In stark contrast, their fans were magnificent. I almost applauded them – but in the end it was too much of a break with tradition, and despite a subtle movement of the hands I just couldn't quite make them meet in the middle. Football isn't about feeling sorry for the opposition. It's about pain – the opposition's, if at all possible. Come on, you knew that.
To take the Trophy seriously and try to win it was absolutely the right thing to do, in the same way that walking straight out into the road without looking is the right thing to do, once you haven't been run over
A full 15 minutes after the end of the match the 'green army' were still there, on a wooden hill by a cold brown estuary, singing their hearts out, expressing that curious mixture of pride and futility which we recognise so well. It was a golden failure – they'll maybe never flop so gloriously again. In their entire 133-year history, before last Saturday Bognor had never played a match any further north than Rushden. So for them, the left side of the Osmond was their corner of a foreign field. We wish them well, and hope it doesn't take them another 133 years to pass Watford Gap for a second time.
Our success in the Trophy has had another happy corollary. Especially with Cheltenham and Forest Green failing to win last week, it has allowed us to fantasise about finishing top for much longer than had we already played our games in hand and drawn them – an inevitable disappointment sure to follow.

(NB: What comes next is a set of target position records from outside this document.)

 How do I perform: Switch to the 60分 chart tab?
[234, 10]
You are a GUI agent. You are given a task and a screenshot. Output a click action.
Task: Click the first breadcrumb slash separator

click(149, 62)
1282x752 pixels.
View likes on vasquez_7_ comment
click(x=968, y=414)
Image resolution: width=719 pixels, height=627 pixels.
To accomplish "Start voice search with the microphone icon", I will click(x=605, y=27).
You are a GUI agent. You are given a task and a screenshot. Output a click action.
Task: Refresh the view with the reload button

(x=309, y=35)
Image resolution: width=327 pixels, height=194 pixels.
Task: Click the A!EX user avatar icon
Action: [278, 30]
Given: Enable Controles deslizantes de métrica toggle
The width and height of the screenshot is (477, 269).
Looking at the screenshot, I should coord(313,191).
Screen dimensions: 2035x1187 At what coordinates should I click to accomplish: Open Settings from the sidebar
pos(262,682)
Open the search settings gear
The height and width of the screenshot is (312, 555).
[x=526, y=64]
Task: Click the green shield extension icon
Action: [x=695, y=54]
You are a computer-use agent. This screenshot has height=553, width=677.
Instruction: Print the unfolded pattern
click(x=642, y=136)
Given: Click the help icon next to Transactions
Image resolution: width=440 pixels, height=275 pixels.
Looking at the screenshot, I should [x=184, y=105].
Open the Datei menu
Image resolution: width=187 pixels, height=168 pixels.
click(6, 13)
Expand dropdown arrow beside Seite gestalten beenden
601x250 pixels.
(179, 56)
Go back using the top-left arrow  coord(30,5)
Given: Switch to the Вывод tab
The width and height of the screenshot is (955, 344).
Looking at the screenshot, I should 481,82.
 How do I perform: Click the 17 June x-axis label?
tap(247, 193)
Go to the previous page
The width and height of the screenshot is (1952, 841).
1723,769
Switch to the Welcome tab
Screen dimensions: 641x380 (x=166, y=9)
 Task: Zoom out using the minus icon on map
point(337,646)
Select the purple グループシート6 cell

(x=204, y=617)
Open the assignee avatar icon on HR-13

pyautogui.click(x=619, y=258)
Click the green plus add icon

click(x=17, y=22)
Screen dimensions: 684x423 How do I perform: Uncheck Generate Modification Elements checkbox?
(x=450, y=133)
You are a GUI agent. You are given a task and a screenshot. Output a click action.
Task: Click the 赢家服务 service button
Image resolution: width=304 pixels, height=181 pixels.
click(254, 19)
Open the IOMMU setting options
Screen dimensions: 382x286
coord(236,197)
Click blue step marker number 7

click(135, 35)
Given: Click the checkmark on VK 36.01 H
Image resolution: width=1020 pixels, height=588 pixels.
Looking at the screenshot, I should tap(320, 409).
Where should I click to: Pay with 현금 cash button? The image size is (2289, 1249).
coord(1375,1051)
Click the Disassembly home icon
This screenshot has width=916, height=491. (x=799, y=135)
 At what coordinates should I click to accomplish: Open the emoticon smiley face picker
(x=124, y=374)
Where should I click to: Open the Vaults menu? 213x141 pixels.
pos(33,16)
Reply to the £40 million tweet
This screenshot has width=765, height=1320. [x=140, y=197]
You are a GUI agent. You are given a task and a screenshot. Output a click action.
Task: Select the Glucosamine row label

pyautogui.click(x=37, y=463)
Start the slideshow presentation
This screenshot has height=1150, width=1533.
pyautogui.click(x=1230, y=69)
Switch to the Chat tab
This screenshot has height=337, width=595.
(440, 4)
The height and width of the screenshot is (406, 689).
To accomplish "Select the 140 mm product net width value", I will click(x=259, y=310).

So, this week we've let Hursty and the boys enjoy their glory, and temporarily put on hold arguments about whether Hurst has pushed us skilfully up into third by great player acquisition and creation of team spirit, or dragged us down into third by bloody-minded team selection and over-cautiousness. Both are of course true. It doesn't really matter – he's ours, and it's who he is.
Having been spoilt by all these visitations from the inhabitants of Britain's neglected footballing backwaters, the Bognors, the St Albanses, the Weston-super-Mares and the Solihulls, we return tomorrow to a veritable heritage fixture. It's a coupon staple – a national monument, or at the very least an undemolished outside loo. It's Town v Wrexham.
In the away game back in September, Wrexham pummelled us but couldn't score, and the game ended 0-0. Despite not winning, so good was the home team's display that it made Gary Mills, in his own words, "quite emotional".
Last Saturday, Wrexham fired themselves up for their visit to Blundell Park by beating fierce rivals Chester 3-0 at the Racecourse, and they have talked, thought, eaten, slept and bragged about nothing else since. Hapless Chester spent most of the second half with ten men, the red card incident also giving away a penalty from which the opening goal was scored. The foul was clearly outside the box, but a humbled Steve Burr, rather nobly, didn't dwell on it.
Wrexham haven't lost in nine, and haven't conceded in six, so they must be doing something right. But the day we're scared of Wrexham, we're scared of life. Actually, I'm scared of them playing in that horrid green again – they looked like a whole team of goalkeepers.
Lastly, we welcome Belfast-born Jordan Stewart to the club from Swindon Town, a last-minute loan signing until the end of the season. He's a young striker and looks very handy, but suffered homesickness at his last club. Don't worry, Jordan - that happens to everybody who goes to Swindon.
The first thought was presumably that he could provide some width, missing due to the continued absence through injury of Monkhouse and Marshall, but they say he can play anywhere across the front line. JP is still out too, but Nolan and Bogle are pretty much ready to go again. UTM.